Right after Open Source Europe, we had Gluster Summit. It was a 2-day
event with talks and BoFs. I had two key things to do at the Gluster Summit.
One was build out the minnowboard setup to demo Tendrl. This didn’t work out.
I had volunteered to help with the video work as well. According to my plans.
The setup for minnowboards would take about 1h and then I’d be free to help
with camera work. I had a talk scheduled for the second day of the event. I’d
have expected one of these to two wrong. I didn’t expect all to go wrong 🙂

The venue had a balcony, which made for great photos

On the first day, Amar and I arrived early and did the camera setup. The venue
staff were helpful. They gave us a line out from their audio setup for the
camera. Our original plan was that speakers would have a lapel mic for the
camera. That was prone to errors from speakers and also would need us to check
batteries every few hours. When we first tried to work with the line in, we had
interference. The camera power supply wasn’t grounded (there wasn’t even
a ground out. The venue staff switched out the boxes they used for line out and
it worked like a charm after that.

We did not have a good start for the demo. Jim had pre-setup the networking on
the boards from home and brought them to Prague. But whatever we did, we
couldn’t connect to it’s network the night before the event. That was the day
we kept free to do this. That night we gave up, because we needed a monitor, an
HDMI cable, and a keyboard to debug it. At the venue, we borrowed a keyboard
and hooked up the board to the monitor. There was no user for dnsmasq, so it
wasn’t assigning out IPs and that’s why the networking didn’t work. Once we got
past that point, it was about getting the network to work with my laptop. That
took a while. We decided to go with a server in the cloud as the Tendrl server.
By evening, we got the playbook run and get everything installed and
configured. But I’d made a mistake. I used IPs instead of FQDNs, so the
dashboard wouldn’t work. This meant re-installing the whole setup.
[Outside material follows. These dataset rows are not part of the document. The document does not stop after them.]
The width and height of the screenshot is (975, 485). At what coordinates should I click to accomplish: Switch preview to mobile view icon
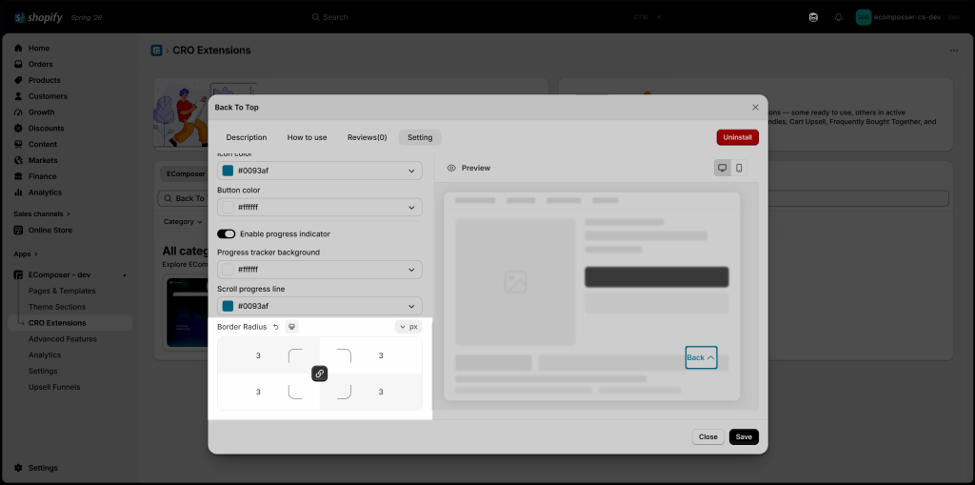tap(739, 168)
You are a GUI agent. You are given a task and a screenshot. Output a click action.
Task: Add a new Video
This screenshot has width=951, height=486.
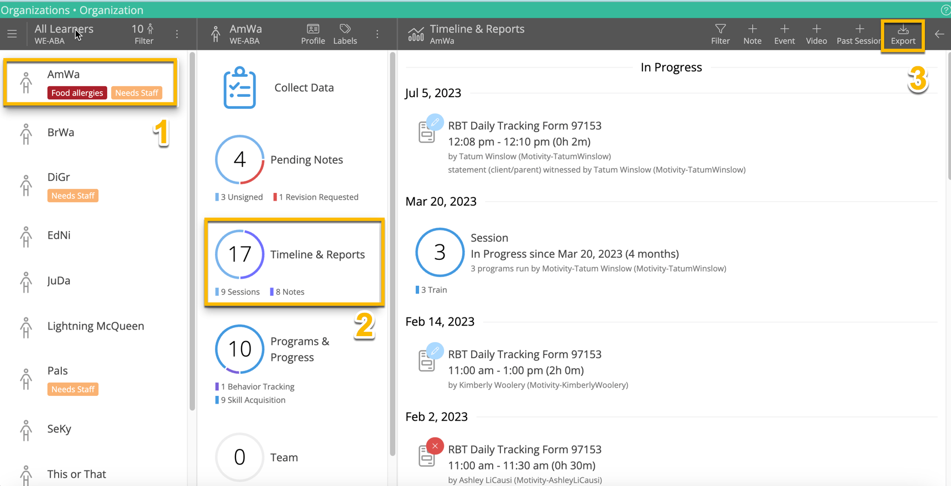click(x=816, y=34)
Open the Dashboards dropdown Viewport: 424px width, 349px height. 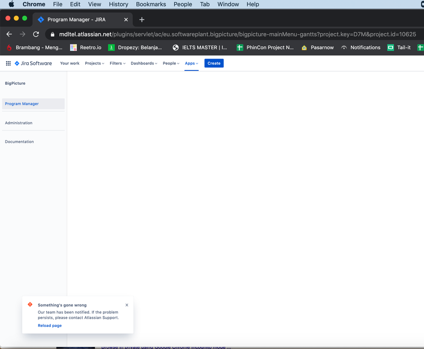(143, 63)
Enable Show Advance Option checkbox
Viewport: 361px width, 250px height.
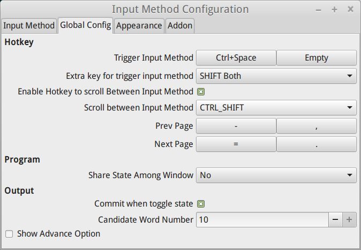tap(9, 234)
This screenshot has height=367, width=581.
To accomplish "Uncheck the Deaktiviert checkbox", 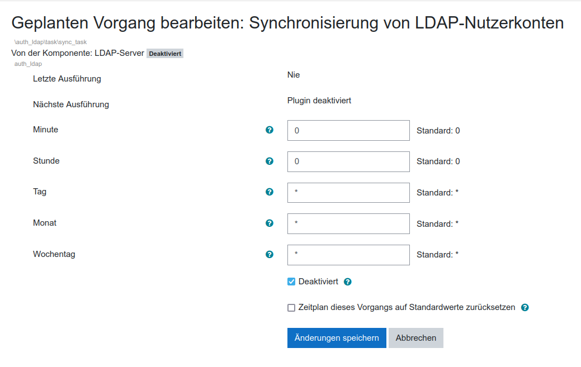I will (291, 282).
That’s the
point where I gave up on it.

We even took the group picture from the balcony

My original content for my talk was to look at our releases. Especially to list
out what we committed to at the start of the release and what we finished with.
There is definitely a gap. This is common for software projects and how people
estimate work. This topic was more or less covered on the first day. I instead
focused on how we fail. How we fail our users, developers, and community.
I followed the theme of my original talk a bit, pointing out that we can small
large problems in smaller chunks.

We’re running a marathon, not a sprint.